Quantitative Spatial Science
The Quantitative Spatial Sciences group (QuSS) assesses a wide range of social, political, economic, demographic, health, and environmental research questions using innovative quantitative methods across statistics, spatial analysis, machine learning, and artificial intelligence.
The quantitative spatial sciences group (QuSS) in the School of Geographical Sciences is drawn together by a common interest in using theoretically-informed empirical analysis to examine problems in human and environmental geography. The group is loosely composed of approximately thirteen core staff spread across different career pathways and seniority levels, and many postdoctoral researchers and PhD students (as well as staff in other schools and alumni) who participate in QuSSevents and comprise the QuSS intellectual community in total. For academic staff, the group has six lecturer-level staff members (Day, Zhu, Zhang Shi, Timmerman, Collins), two senior lecturers (Robinson, Wang), two associate professors (Fox, Wolf) and three full professors (Harris, Manley, and Tranos), with staff members across research-only, teaching-only, and research-and-teaching tracks.
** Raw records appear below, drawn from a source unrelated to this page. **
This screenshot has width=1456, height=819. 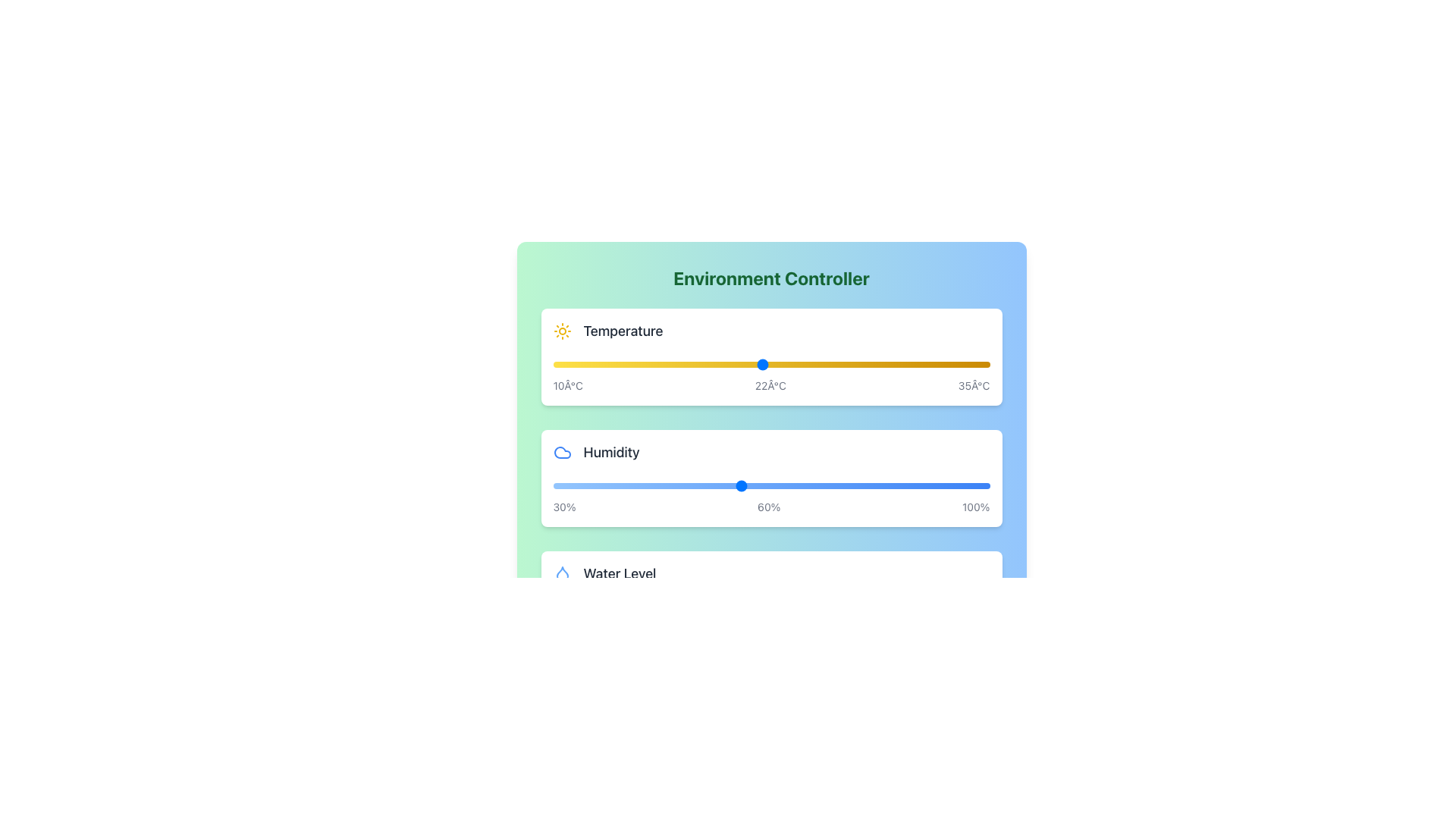 What do you see at coordinates (746, 485) in the screenshot?
I see `humidity` at bounding box center [746, 485].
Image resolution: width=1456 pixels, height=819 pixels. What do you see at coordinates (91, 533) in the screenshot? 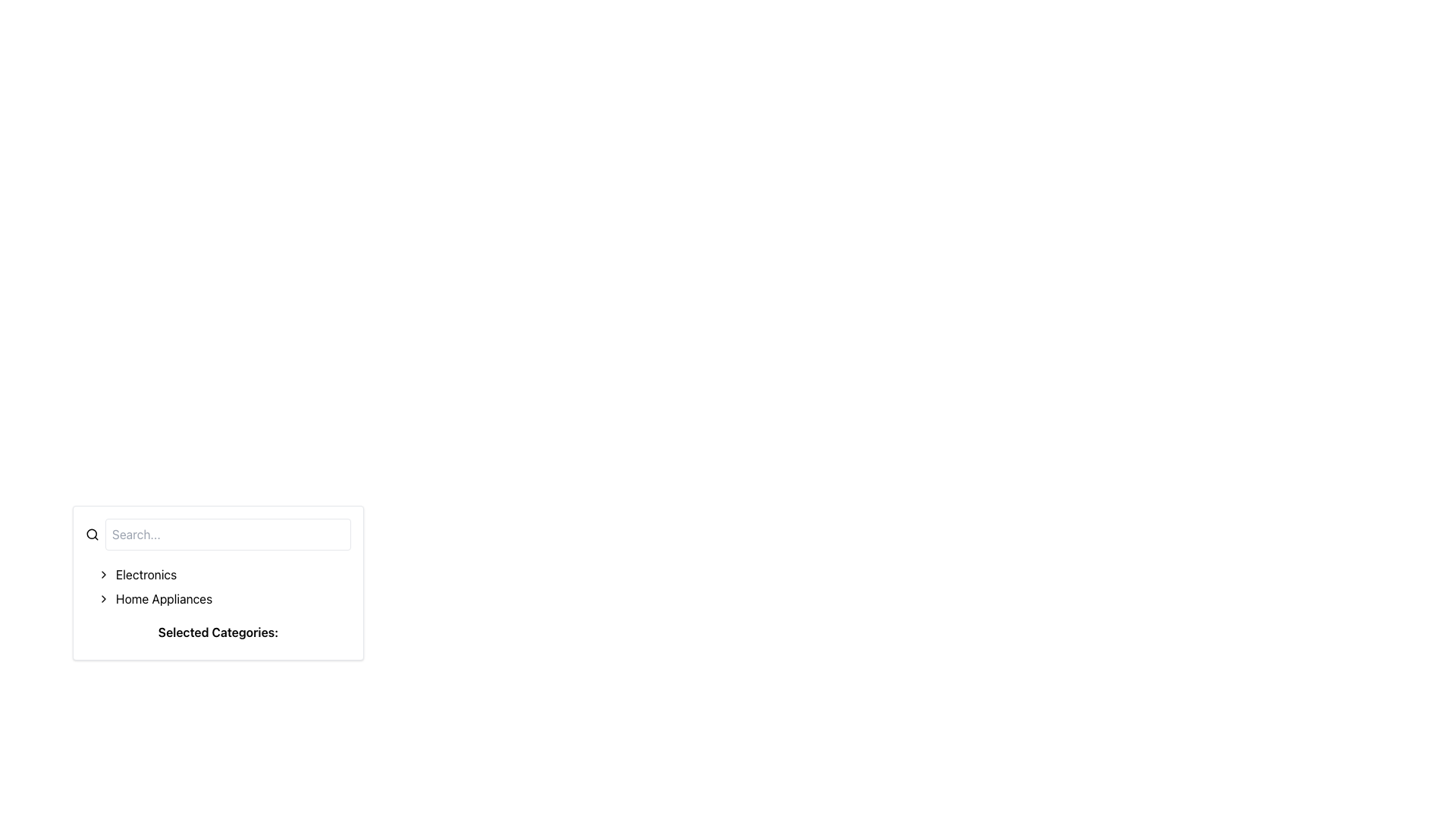
I see `the Decorative SVG Circle located in the top-left corner of the search input box, which enhances the visibility and usability of the search feature` at bounding box center [91, 533].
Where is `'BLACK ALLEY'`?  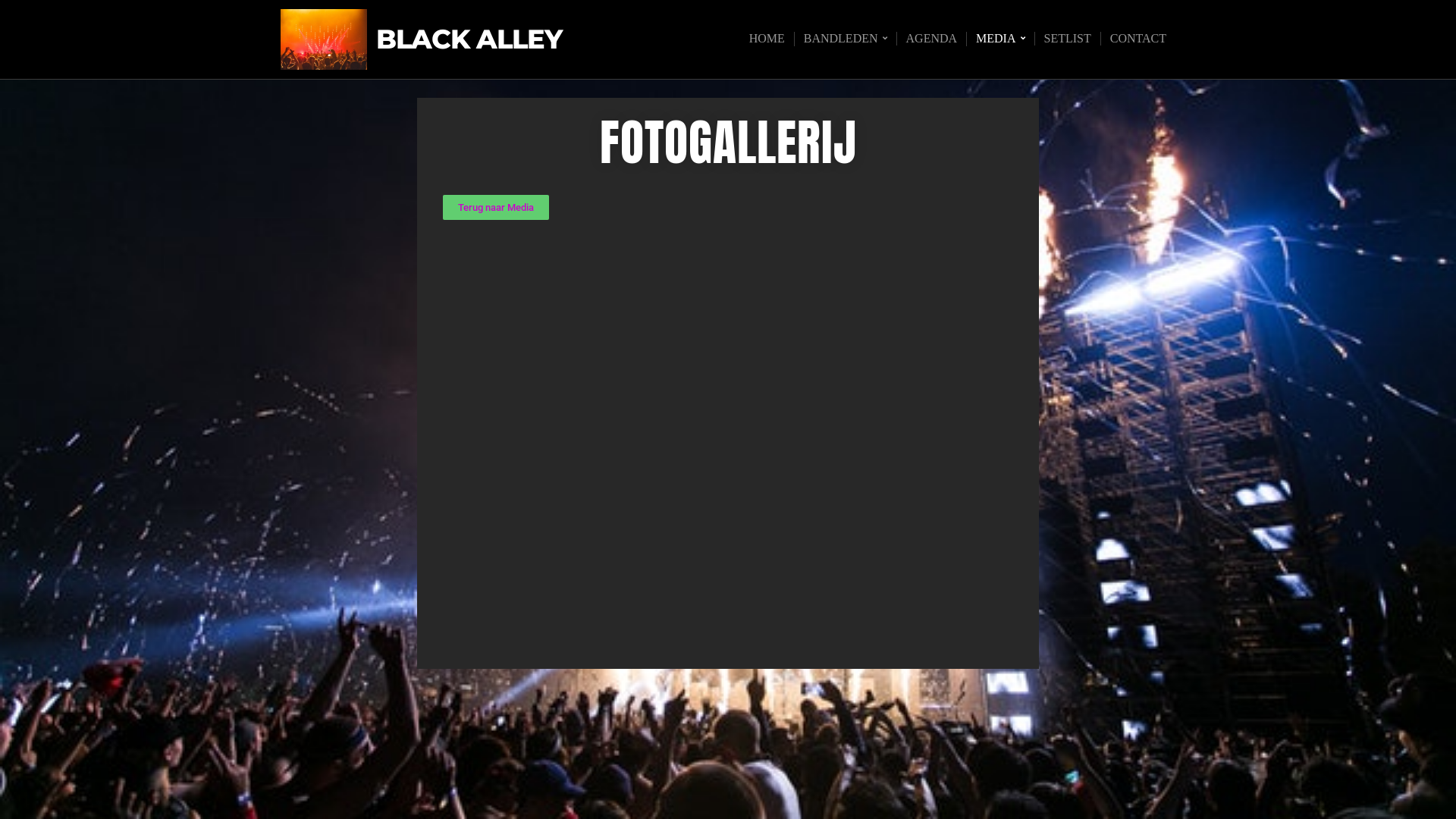 'BLACK ALLEY' is located at coordinates (468, 39).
For its research, the group is united by its interest in statistical, spatial analytical, AI, and machine learning approaches to understanding economic processes (Tranos, Fox, Wolf, Robinson, Zhu, Shi), social segregation (Robinson, Manley, Harris, Wolf), politics (Fox, Wolf), demography (Fox, Shi, Robinson, Wang, Manley, Harris), and energy (Robinson, Fox). The group holds weekly seminars and reading group sessions, as well as organizes the annual Johnston Memorial Lecture, in memoriam for former group member Ron Johnston. Members of the group also work with other research groups within the school on research in political economy, personal finance, and ecological modelling. Overall, the group is a center of excellence in spatial modelling and analysis for human and environmental systems.